Sunday, April 11, 2010

Old buildings in Coburg

from w
Yesterday Peceli and I were up in Melbourne for a church service at the very old Coburg Uniting (once Methodist) Church near Pentridge Gaol and next to the old Coburg Primary School where my father went as a child. Because the building is Heritage listed the furniture inside can't be moved around much at all and it is chockers with old dark wood and the pews are hard. Lucky I found a nearby cushion. It is not a warm inviting place but of course the Fijian group there don't complain and just sing and pray and it was lovely to meet up with many friends there yesterday. I've put some photos also on Babasiga blog. After worship, while the afternoon tea was being set up, I went out into the very cold wind and took a few photos which I later messed about with. Here is the result.from the archives:The Infants' School at the corner of Bell and Russell Streets, Coburg, was built in 1910 as an extension of the original Coburg Primary School (No. 484), on the north side of Bell Street, which was constructed in 1874.(1) The memorial stone was laid by Treasurer of Victoria, the Hon W A Watt MLA. The school was the first government school built on the American model of a large central hall with classrooms and offices arranged around and entered off it. The shelter shed near the Russell Street boundary was built by the pupils' parents, c.1910s-20s.

And from the Government Heritage website - about the church:
Statement of Significance
The former Methodist Chapel, constructed in 1849 and extended at the north end shortly afterwards, is the earliest known surviving Methodist chapel in Victoria. This substantially intact building is constructed of bluestone with a sandstone facade facing south towards Bell Street. It is one of the earliest extant bluestone buildings in Victoria and amongst the State's earliest surviving religious buildings. The former chapel was also originally used as a Methodist day school and is believed to be the earliest extant school building in Melbourne. It continues to be used as a hall by the present congregation.

The simple appearance of the 1849 former chapel is representative of mid nineteenth century Methodist chapels, the design of which is based on John Wesley's teachings that chapels should be plain, decent and economical. The simple design also reflects the Methodist emphasis on the preaching of Scripture.

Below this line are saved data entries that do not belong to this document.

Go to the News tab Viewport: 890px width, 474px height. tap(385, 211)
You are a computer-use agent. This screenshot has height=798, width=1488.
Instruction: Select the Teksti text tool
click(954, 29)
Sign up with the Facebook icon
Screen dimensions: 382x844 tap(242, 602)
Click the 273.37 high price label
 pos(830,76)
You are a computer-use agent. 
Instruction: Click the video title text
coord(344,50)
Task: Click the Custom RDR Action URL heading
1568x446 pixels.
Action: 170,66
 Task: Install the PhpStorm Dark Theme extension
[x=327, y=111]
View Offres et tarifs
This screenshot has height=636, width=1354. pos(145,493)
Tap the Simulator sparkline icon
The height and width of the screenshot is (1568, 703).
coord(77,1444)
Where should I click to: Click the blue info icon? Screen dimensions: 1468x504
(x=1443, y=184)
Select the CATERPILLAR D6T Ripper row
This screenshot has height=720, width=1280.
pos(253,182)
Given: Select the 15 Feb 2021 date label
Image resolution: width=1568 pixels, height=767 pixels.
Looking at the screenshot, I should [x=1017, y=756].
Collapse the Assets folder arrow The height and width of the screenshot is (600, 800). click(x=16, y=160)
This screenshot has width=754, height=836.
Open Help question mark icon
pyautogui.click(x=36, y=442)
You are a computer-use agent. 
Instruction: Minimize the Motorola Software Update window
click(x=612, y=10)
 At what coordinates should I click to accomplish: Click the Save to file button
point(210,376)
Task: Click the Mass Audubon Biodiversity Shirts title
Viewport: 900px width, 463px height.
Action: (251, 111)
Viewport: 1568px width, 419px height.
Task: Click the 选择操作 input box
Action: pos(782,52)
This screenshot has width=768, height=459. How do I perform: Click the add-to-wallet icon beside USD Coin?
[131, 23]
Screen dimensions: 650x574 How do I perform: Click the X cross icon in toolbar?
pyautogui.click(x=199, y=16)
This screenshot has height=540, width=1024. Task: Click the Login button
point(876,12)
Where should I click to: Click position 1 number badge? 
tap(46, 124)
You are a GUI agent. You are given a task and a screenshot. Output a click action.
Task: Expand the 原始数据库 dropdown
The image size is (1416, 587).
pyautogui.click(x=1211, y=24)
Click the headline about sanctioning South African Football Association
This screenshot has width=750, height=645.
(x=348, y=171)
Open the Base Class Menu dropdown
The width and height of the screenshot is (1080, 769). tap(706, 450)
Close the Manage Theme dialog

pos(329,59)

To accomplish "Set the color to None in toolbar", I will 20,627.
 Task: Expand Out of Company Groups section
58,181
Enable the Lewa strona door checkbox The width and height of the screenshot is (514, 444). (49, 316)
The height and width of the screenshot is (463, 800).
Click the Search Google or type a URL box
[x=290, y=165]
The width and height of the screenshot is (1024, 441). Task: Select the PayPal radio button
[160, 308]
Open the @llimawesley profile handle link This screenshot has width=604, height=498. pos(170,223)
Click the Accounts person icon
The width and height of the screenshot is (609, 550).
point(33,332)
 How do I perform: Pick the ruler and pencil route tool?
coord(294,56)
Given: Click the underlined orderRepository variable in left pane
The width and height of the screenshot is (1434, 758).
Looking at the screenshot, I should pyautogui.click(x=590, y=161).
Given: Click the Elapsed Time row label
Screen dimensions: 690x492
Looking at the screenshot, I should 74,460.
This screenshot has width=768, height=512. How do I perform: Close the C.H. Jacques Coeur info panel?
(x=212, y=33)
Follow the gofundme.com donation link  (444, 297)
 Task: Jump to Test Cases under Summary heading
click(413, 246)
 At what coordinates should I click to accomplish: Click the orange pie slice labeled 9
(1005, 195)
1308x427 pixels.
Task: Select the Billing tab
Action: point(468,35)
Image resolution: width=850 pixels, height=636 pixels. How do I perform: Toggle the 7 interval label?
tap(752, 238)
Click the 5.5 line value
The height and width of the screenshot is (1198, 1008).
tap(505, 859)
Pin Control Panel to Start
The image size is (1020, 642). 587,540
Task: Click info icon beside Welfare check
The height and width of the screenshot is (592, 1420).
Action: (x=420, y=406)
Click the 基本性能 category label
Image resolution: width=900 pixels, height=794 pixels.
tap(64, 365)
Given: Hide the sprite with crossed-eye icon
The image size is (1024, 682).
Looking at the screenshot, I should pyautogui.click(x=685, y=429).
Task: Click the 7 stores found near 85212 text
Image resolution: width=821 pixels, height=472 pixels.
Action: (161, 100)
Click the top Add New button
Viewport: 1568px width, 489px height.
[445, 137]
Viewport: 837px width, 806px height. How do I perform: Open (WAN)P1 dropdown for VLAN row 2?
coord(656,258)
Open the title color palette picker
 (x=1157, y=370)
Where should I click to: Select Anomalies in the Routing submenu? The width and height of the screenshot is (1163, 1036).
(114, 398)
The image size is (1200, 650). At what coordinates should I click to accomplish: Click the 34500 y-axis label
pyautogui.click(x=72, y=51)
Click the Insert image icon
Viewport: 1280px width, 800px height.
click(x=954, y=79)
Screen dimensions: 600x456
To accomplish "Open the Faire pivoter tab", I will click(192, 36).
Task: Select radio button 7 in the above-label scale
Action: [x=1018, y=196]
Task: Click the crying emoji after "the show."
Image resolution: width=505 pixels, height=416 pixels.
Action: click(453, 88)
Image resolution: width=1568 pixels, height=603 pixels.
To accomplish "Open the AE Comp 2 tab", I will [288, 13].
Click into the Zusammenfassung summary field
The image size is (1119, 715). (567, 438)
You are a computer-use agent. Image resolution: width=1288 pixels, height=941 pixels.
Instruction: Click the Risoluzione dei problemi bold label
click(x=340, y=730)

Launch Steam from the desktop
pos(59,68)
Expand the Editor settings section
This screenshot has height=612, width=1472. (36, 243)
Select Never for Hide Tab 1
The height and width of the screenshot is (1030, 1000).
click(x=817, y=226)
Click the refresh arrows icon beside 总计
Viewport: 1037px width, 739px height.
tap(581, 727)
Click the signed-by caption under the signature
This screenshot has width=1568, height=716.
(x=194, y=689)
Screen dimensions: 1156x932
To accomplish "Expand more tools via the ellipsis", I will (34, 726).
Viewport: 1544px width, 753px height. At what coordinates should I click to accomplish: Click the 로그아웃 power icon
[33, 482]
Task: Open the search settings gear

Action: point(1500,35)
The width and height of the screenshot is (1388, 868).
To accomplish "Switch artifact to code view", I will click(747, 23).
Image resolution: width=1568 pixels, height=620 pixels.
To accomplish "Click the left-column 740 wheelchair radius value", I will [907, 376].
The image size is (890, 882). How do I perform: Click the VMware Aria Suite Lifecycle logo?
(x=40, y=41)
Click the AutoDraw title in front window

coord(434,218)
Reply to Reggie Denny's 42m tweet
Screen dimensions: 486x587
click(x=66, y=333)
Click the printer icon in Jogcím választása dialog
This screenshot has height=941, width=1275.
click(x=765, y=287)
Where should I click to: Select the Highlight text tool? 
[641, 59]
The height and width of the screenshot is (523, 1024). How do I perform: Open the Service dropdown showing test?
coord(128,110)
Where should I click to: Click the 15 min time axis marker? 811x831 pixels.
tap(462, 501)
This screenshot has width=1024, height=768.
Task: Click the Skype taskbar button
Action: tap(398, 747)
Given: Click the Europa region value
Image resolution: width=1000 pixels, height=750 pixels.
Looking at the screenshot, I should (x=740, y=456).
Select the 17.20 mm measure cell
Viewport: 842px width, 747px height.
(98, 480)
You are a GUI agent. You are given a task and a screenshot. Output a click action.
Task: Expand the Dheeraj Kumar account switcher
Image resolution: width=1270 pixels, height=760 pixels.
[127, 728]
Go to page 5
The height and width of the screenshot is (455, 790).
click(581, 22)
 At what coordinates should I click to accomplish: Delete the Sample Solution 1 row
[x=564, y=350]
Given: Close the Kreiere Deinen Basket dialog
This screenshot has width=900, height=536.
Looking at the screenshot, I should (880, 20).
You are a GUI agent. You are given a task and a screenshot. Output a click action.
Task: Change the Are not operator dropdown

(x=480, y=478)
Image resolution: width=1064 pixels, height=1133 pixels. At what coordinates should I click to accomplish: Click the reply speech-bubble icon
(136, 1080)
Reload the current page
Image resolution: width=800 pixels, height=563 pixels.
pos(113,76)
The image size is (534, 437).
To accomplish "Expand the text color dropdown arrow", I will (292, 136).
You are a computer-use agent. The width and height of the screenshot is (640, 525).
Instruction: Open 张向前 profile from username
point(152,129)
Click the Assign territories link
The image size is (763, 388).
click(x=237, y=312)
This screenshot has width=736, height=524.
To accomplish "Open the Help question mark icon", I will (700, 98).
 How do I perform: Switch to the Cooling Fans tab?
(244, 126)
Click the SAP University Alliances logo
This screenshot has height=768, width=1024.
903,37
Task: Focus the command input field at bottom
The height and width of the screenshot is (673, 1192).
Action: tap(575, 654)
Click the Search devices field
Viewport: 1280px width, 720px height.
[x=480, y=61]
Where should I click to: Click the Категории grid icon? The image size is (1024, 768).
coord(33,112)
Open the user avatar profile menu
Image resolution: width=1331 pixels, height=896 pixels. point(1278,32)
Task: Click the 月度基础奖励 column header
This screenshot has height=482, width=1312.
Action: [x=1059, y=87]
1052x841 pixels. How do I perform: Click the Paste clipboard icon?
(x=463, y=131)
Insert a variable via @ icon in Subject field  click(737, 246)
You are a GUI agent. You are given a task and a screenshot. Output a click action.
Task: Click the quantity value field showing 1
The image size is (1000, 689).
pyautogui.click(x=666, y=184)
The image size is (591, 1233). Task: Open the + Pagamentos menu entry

The former Methodist church, now the Uniting church, designed by T J Crouch, was officially opened on 24 December 1857 and is an early example of a Gothic style Methodist church in Victoria. The church is one of three Gothic style Methodist churches, the others being at Lonsdale Street and St Kilda, designed and constructed during 1857 - 1858.

The adoption of the Gothic style, a more traditional and churchly architectural idiom, reflects changes within the Methodist movement during the mid nineteenth century. The 1857 chapel is representative of a number of medium sized suburban and country churches designed by TJ Crouch in sole practice and as a principal of the prolific partnership of Crouch and Wilson. The building is of note for its unusual random rubble stonework of the walls. The bluestone building adjoining both the former chapel and the church which is used as vestry, store and change room, is of note as an integral part of this complex of buildings. The church, former chapel and adjoining building demonstrate the continued use and changing requirements of the congregation. The buildings also illustrate the changes within the Methodist movement and how these changes influenced church architecture.
No wonder it feels very very old! And apparently the church buildings were used for primary school children at various stages. Same as Shenton in Geelong. When we lived in the Shenton manse for nine years, the high school children used to come into the three halls in our back yard for classes. Our boys used to run in and out of our kitchen with their friends to find something to eat!